We use Cloudflare Vectorize as our vector database. It implements the Hierarchical Navigable Small World (HNSW) algorithm, which builds a multi-layered graph structure over the vectors. Instead of comparing your query against every single reference image, HNSW navigates this graph to quickly locate the approximate nearest neighbours — trading a minimal loss in accuracy for dramatic speed improvements.

The result: from millions of candidates, we retrieve the top-K most visually similar reference images in milliseconds. Each candidate comes with known GPS coordinates, giving us an initial set of location hypotheses.

Stage 3: Re-ranking and filtering

Not all candidates from the vector search are equally reliable. The cosine similarity score between embeddings gives us a global measure of visual resemblance, but it can be misled by scenes that look superficially similar without being the same location. A generic overpass in Amsterdam can look similar to one in Rotterdam at the embedding level.

Before proceeding to the expensive geometric verification, we apply a filtering step. Candidates below a similarity threshold are discarded. We also analyse the spatial distribution of top candidates — if many independent matches cluster in the same geographic area, that is a strong signal, even before verification.

Stage 4: Geometric verification with LightGlue

This is where we move from “these scenes look alike” to “this is the same place.” Geometric verification establishes precise spatial correspondences between the search image and each candidate.
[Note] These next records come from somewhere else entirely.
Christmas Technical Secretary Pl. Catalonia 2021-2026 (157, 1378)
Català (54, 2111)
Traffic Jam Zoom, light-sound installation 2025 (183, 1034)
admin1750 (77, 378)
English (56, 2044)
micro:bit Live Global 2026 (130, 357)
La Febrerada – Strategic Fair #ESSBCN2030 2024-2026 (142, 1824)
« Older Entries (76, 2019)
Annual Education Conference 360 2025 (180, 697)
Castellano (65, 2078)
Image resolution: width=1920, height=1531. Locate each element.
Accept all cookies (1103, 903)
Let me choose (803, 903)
We use LightGlue, a lightweight feature matching model developed by ETH Zurich and Microsoft. The process works as follows:

Keypoint detection. We extract local features (keypoints and their descriptors) from both the search image and the candidate reference image using SuperPoint, a self-supervised keypoint detector. Each keypoint represents a distinctive visual element — a building corner, a texture pattern, the edge of a sign.
Feature matching. LightGlue takes the two sets of keypoints and learns which ones correspond to the same physical point in the scene. Unlike traditional matchers that compare descriptors independently, LightGlue uses attention mechanisms to factor in the global arrangement of keypoints, making it far more robust against viewpoint changes and occlusions.
Geometric consistency check. The matched keypoints must be geometrically consistent — they must satisfy the constraints of projective geometry (the epipolar constraint). We estimate a fundamental matrix using RANSAC and reject matches that do not fit the geometric model. If enough inliers survive this filtering, we have strong evidence that both images show the same physical scene.
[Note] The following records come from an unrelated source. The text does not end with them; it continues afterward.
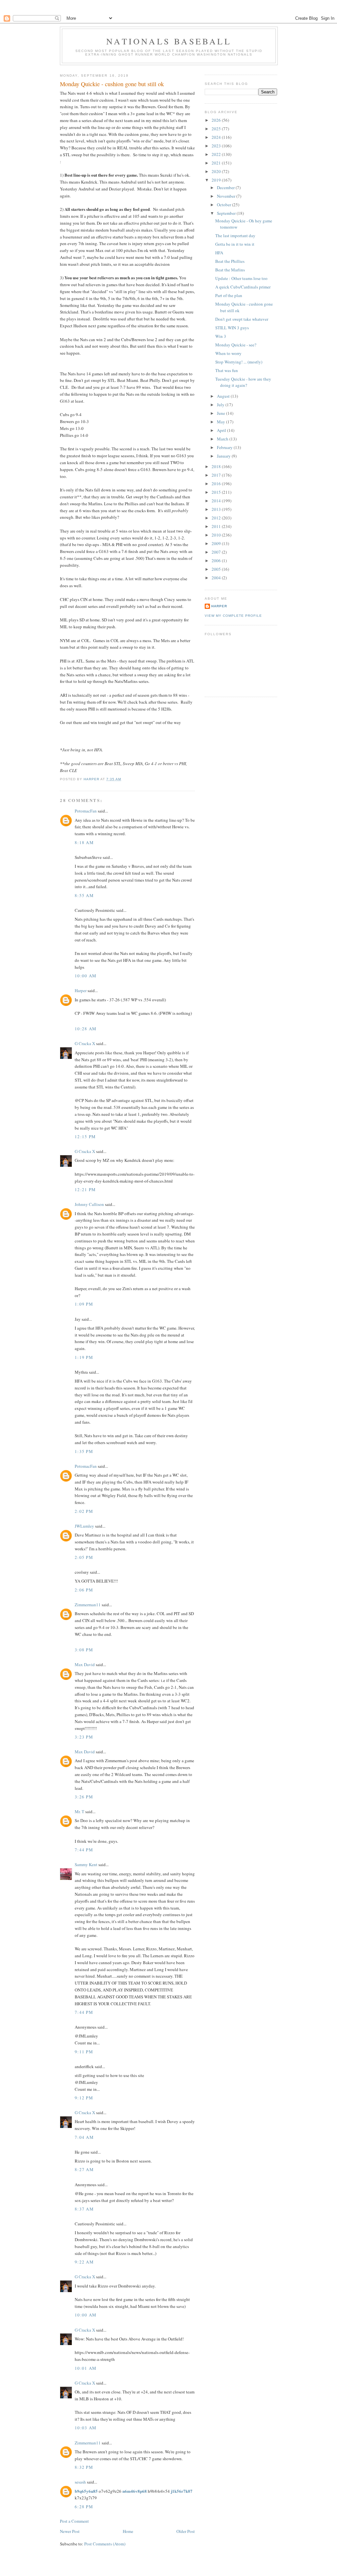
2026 (217, 120)
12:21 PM (85, 1189)
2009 (217, 543)
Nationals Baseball (168, 41)
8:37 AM (84, 2209)
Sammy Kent (86, 1864)
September (227, 213)
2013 (217, 509)
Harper (81, 990)
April (222, 430)
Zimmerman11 (88, 1605)
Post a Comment (74, 2521)
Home (128, 2531)
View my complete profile (233, 615)
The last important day (235, 235)
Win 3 (220, 336)
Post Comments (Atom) (104, 2544)
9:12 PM (84, 2098)
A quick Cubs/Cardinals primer (243, 287)
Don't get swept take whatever (241, 319)
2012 (217, 518)
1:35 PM (84, 1451)
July (221, 405)
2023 (217, 146)
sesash (80, 2482)
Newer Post (70, 2531)
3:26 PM (84, 1797)
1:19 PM (84, 1357)
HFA (219, 253)
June (221, 413)
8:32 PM (84, 2467)
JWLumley (84, 1526)
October (224, 205)
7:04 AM (84, 2137)
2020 (217, 171)
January (224, 456)
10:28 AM (85, 1029)
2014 (217, 501)
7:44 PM (84, 1850)
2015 (217, 492)
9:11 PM (84, 2052)
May (221, 422)
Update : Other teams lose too (241, 278)
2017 (217, 475)
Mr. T (79, 1811)
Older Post (185, 2531)
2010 (217, 535)
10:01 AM (85, 2368)
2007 (217, 552)
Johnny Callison (89, 1204)
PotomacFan (86, 811)
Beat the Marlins (230, 270)
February (225, 447)
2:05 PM (84, 1557)
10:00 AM (85, 976)
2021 (217, 163)
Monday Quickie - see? (235, 345)
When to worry (228, 353)
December (226, 187)
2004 (217, 578)
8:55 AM (84, 895)
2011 (217, 526)
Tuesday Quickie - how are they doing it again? (243, 382)
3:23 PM (84, 1737)
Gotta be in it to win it (234, 244)
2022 (217, 154)
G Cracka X (85, 1043)
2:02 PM (84, 1511)
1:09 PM (84, 1304)
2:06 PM (84, 1590)
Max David (85, 1664)
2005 (217, 569)
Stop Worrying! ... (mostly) (238, 362)
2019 (217, 180)
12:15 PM (85, 1136)
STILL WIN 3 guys (232, 328)
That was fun (226, 370)
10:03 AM (85, 2428)
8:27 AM (84, 2169)
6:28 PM (84, 2507)
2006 (217, 560)
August (224, 396)
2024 (217, 137)
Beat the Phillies (230, 261)
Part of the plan (228, 295)
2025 (217, 129)
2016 (217, 484)
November (226, 196)
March (223, 439)
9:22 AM (84, 2262)
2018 (217, 466)
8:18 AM (84, 842)
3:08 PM (84, 1650)
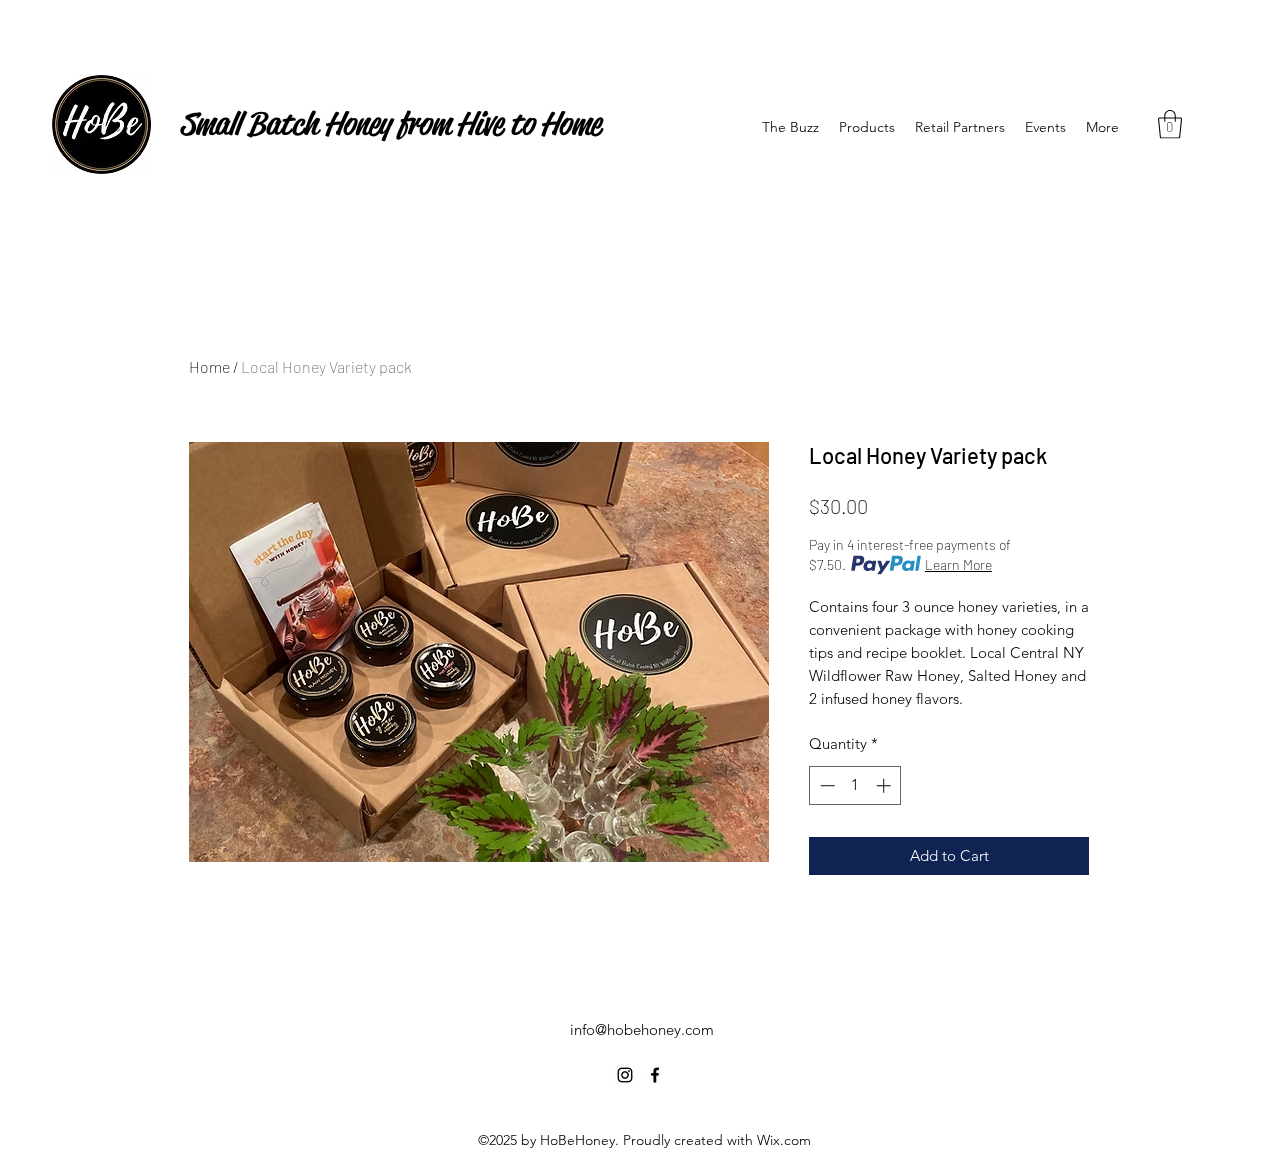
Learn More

The number of verified geometric inliers serves as our confidence score. A match with hundreds of geometrically consistent feature correspondences is almost certainly correct. A match with only a handful of inliers is far less reliable.

Putting it all together

The complete pipeline operates as a funnel:

Millions of reference images are indexed in vector space.
Hundreds of candidates are retrieved via approximate nearest neighbour search.
Dozens survive re-ranking and spatial filtering.
A few pass geometric verification with high confidence.

The final location estimate is derived from the verified matches. When multiple reference images from the same area pass geometric verification, we can triangulate an accurate position. The confidence score reflects both the number of verified matches and the geometric consistency of the evidence.

Why this architecture?

No single stage could do the job alone. Embeddings without verification produce too many false matches. Verification without embeddings is too slow. The combination gives us both speed and accuracy — metre-level precision, typically in under five seconds.